Tired of the terrestrial lifestyle? We here at Atlas Obscura have just the cure. For Underwater Week, we’ve compiled a list of upcoming water-themed events taking place around the country. From forays into the remains of shipwrecks to voyages into industrial wastelands, there’s no shortage of extraordinary aquatic adventure. They’re listed here in order of soonest to farthest into the future, so dive right in and get exploring!
San Francisco, California
Join the San Francisco Obscura Society for an exciting exploration into the ruins of the Sutro Baths and of three shipwrecks nearby. Traverse through tunnels, climb to a historic Sky Tram overlook, and catch one-of-a-kind glimpses of wreckage of the freighters Ohioan, Frank Buck, and Lyman Stewart in all their ravaged glory.

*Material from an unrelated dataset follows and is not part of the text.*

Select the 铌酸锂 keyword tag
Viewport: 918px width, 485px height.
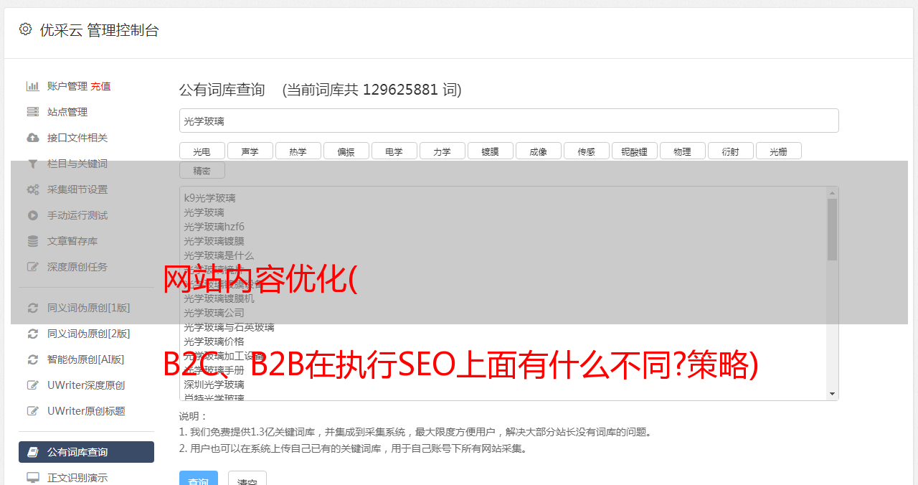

Palos Verdes Estates, California
Come explore the ruins of a 1961 shipwreck off the coast of Palos Verdes Estates in California. How exactly it ended up there on its way from Portland to Algiers is a mystery, but it left a half-mile stretch of wreckage, from the smallest bits and scraps to a large chunk of the ship that to this day hasn’t been washed away.
Brooklyn, New York
Named for the bones that was up on its shores, Dead Horse Bay is a living relic of days past in which actual boiled horse bones from the carcasses of New York City’s many horses were dumped into the bay. Led by Underwater New York, this excursion through the beaches littered with bones, vintage bottles, and toys will explore the area’s rich history.
Join us in Chicago for a walking tour of the North Branch of the Chicago River, a hidden wonder unbeknownst to many tourists and native Chicagoans. You’ll learn about how the river played a role in the history of European exploration, how it played a role in Chicago’s sewage system, and the state of the river today and the wildlife it supports.
Brooklyn, New York
DUKBO, or “Down Under the Kosciuszko Bridge” in North Brooklyn, isn’t called the “Poison Cauldron” without good reason. Visit the waste transfer and petroleum districts that are found along Newtown Creek, see the site of the Greenpoint Oil Spill, and take a trip into Greenpoint’s industrial past while surrounded by current machinery and vehicles working around and at the Kosciuszko reconstruction project.